■ **What to produce**
Please show each line of the listing where "This" is present.

■ **Extracted records**
[Start of section]
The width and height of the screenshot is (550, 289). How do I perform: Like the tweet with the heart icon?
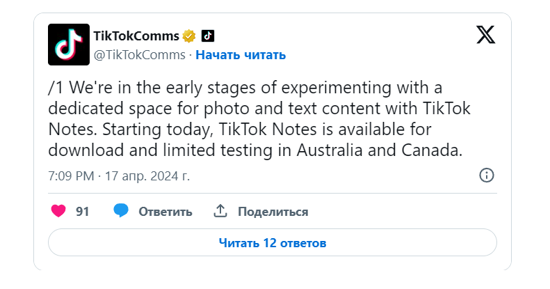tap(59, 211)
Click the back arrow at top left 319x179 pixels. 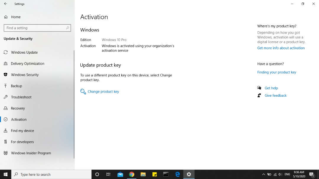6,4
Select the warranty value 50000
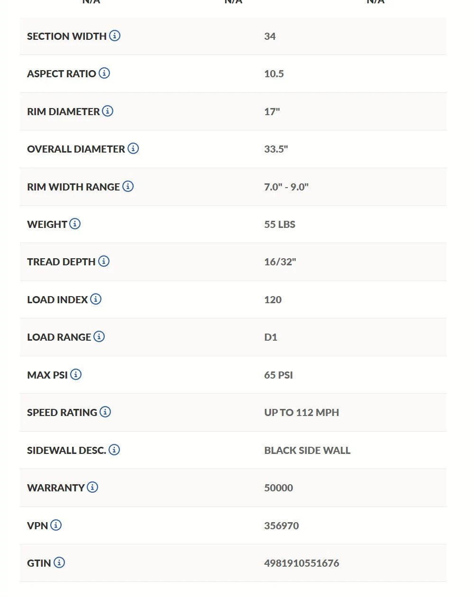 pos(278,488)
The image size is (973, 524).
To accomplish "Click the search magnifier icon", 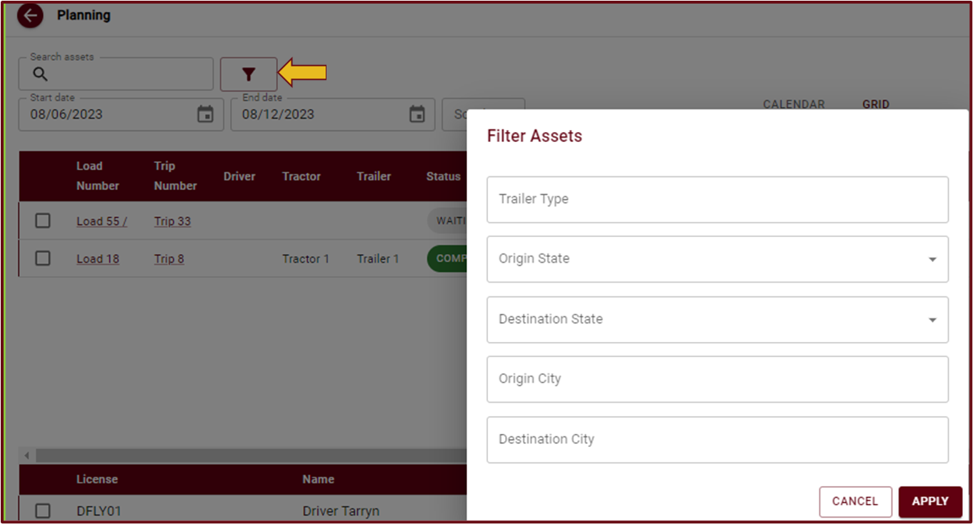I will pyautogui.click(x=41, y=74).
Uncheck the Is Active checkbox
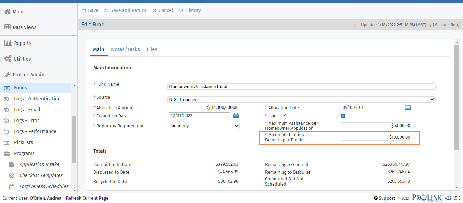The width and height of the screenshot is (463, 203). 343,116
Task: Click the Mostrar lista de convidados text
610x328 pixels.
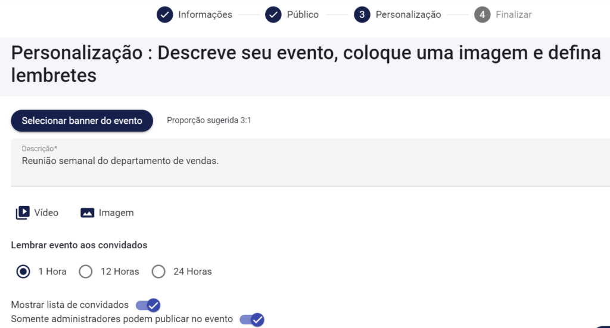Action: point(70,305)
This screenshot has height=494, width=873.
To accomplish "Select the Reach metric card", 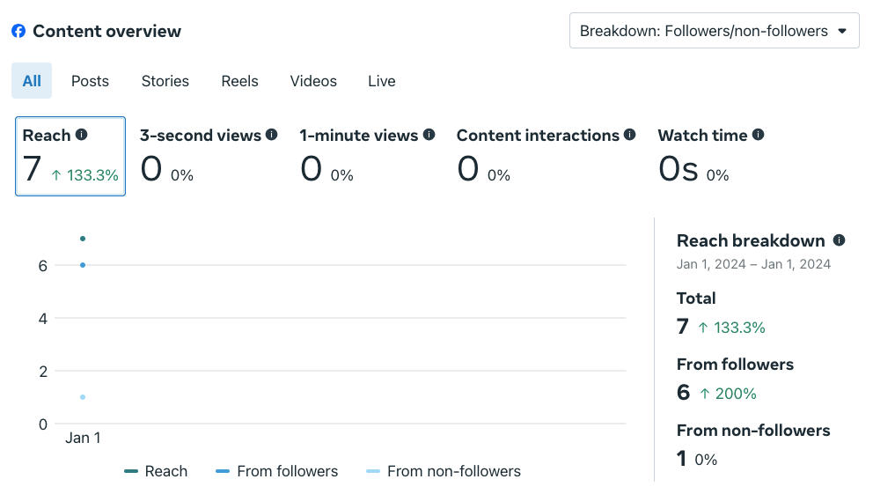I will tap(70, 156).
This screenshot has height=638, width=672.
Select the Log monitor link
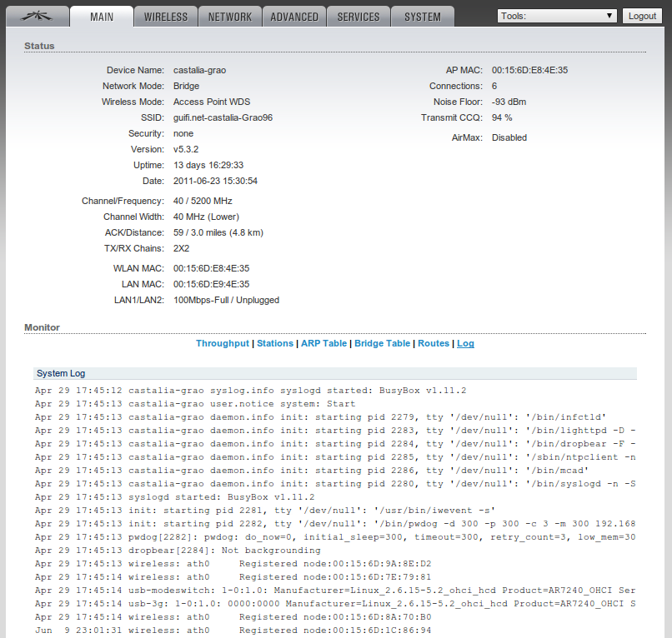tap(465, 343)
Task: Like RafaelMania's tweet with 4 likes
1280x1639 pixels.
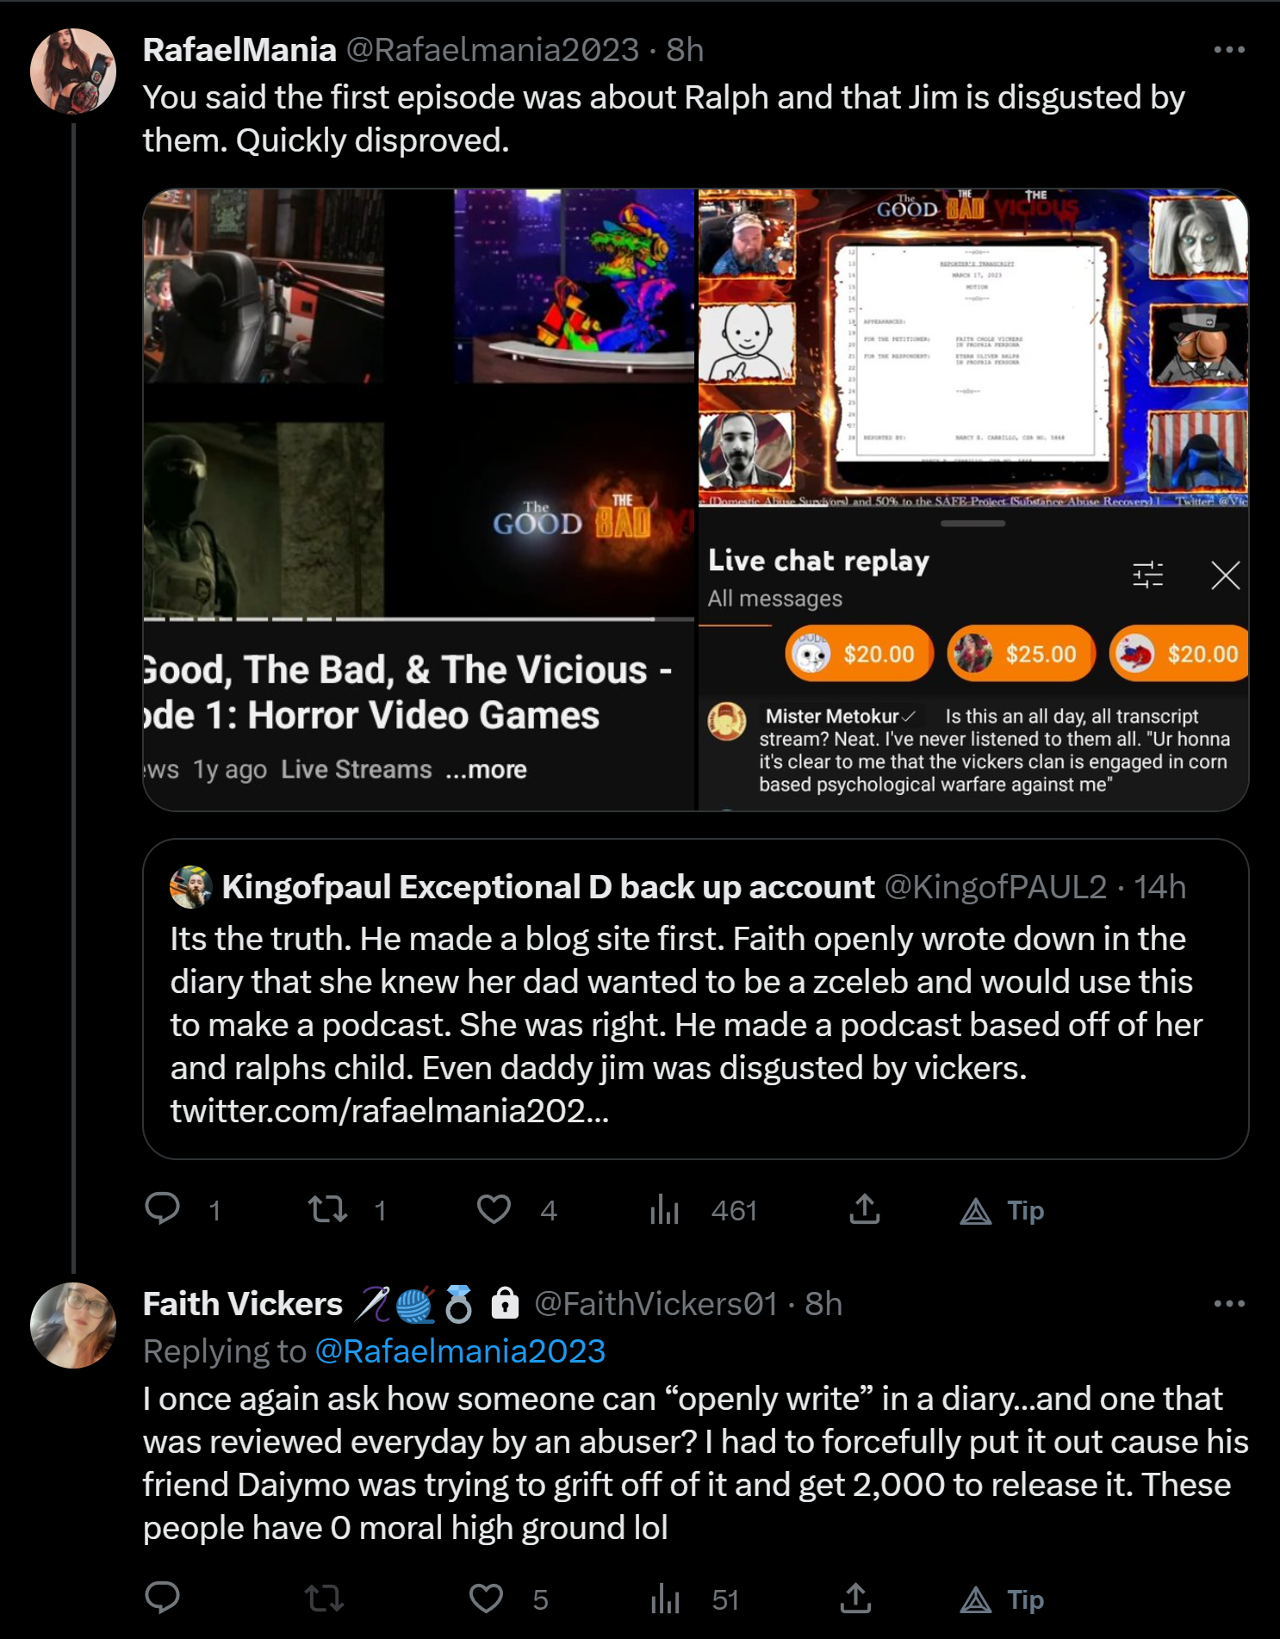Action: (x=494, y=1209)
[End of section]
■ **Response to the task**
This screenshot has height=494, width=873.
This screenshot has height=638, width=672.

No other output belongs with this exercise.